SUPPLIED RECORDS —
BEGIN

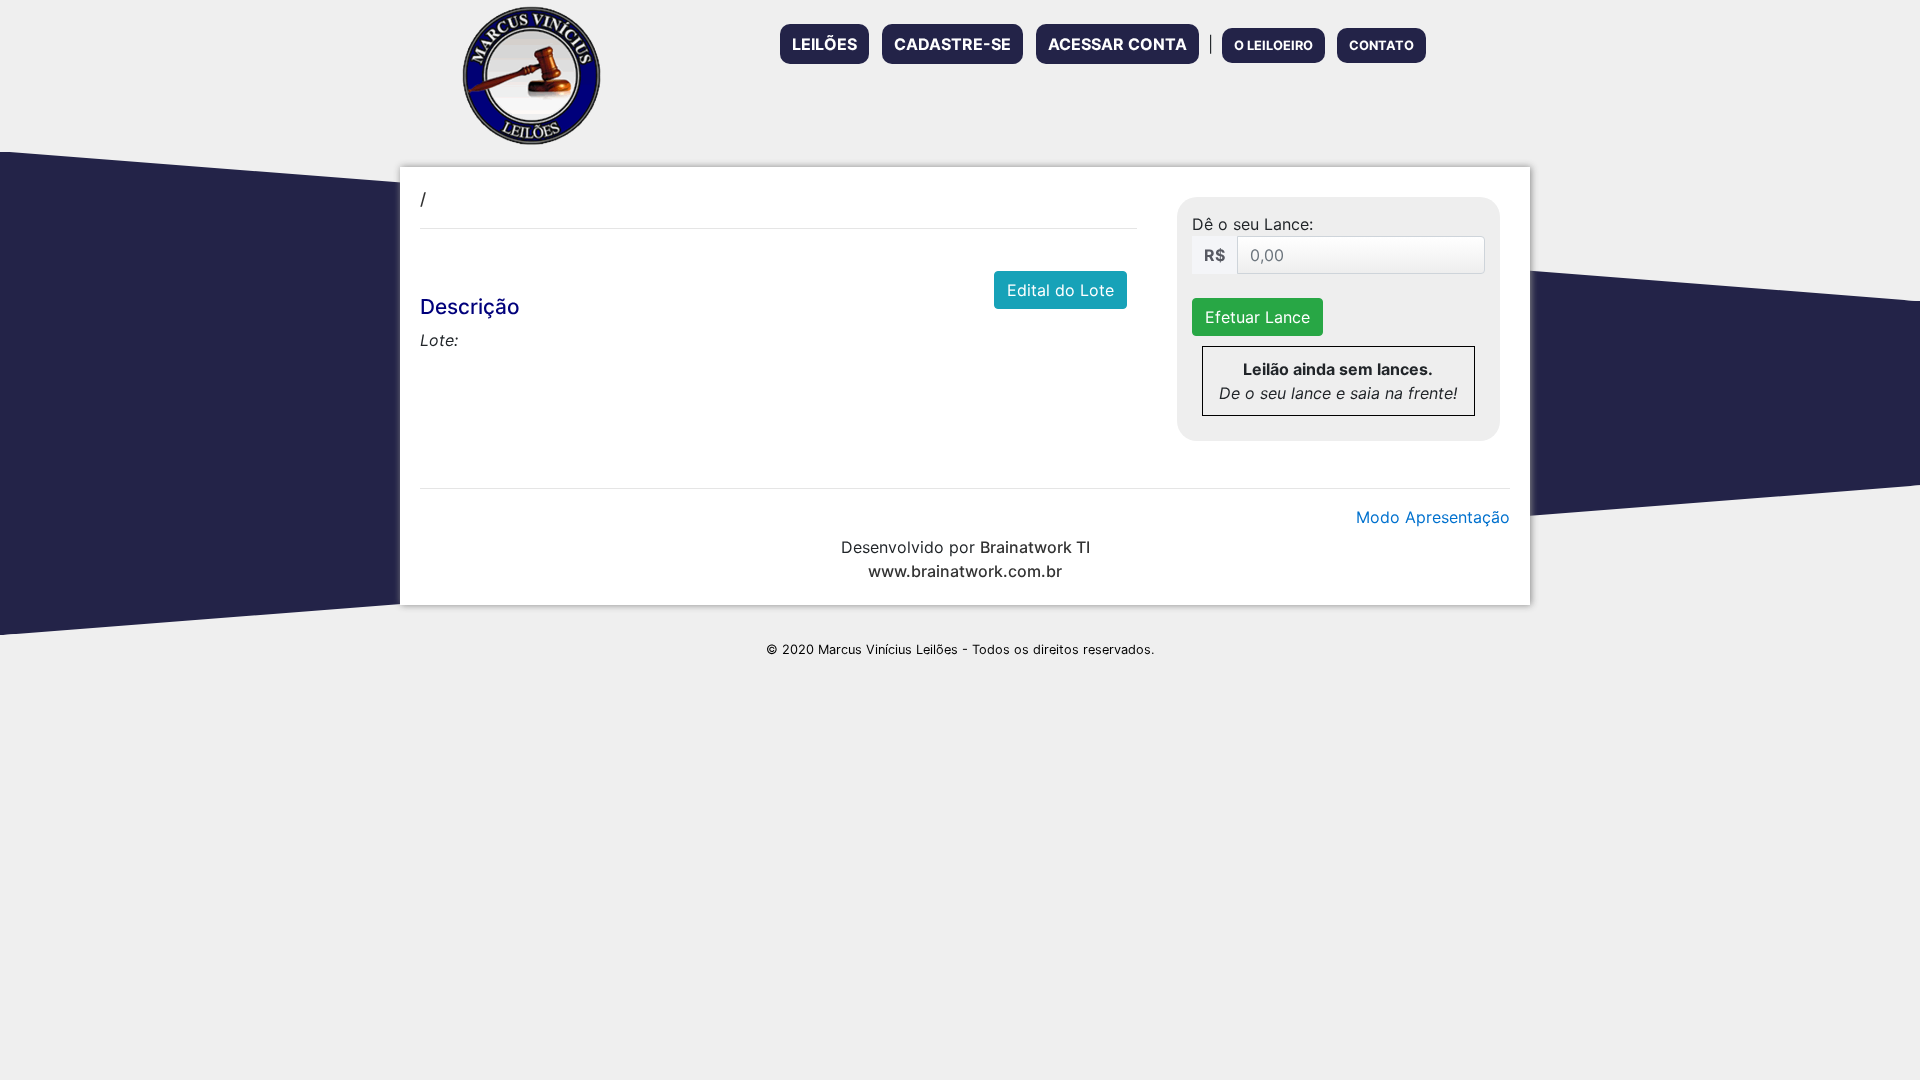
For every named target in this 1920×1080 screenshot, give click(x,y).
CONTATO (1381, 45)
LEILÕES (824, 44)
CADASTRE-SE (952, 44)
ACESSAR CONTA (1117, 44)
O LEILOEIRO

END

WHAT YOU HAVE TO DO — Everything in the listing above, apart from its pictures, must be repeated exactly.

EXPECTED ANSWER —
For every named target in this 1920×1080 screenshot, give click(x,y).
CONTATO (1381, 45)
LEILÕES (824, 44)
CADASTRE-SE (952, 44)
ACESSAR CONTA (1117, 44)
O LEILOEIRO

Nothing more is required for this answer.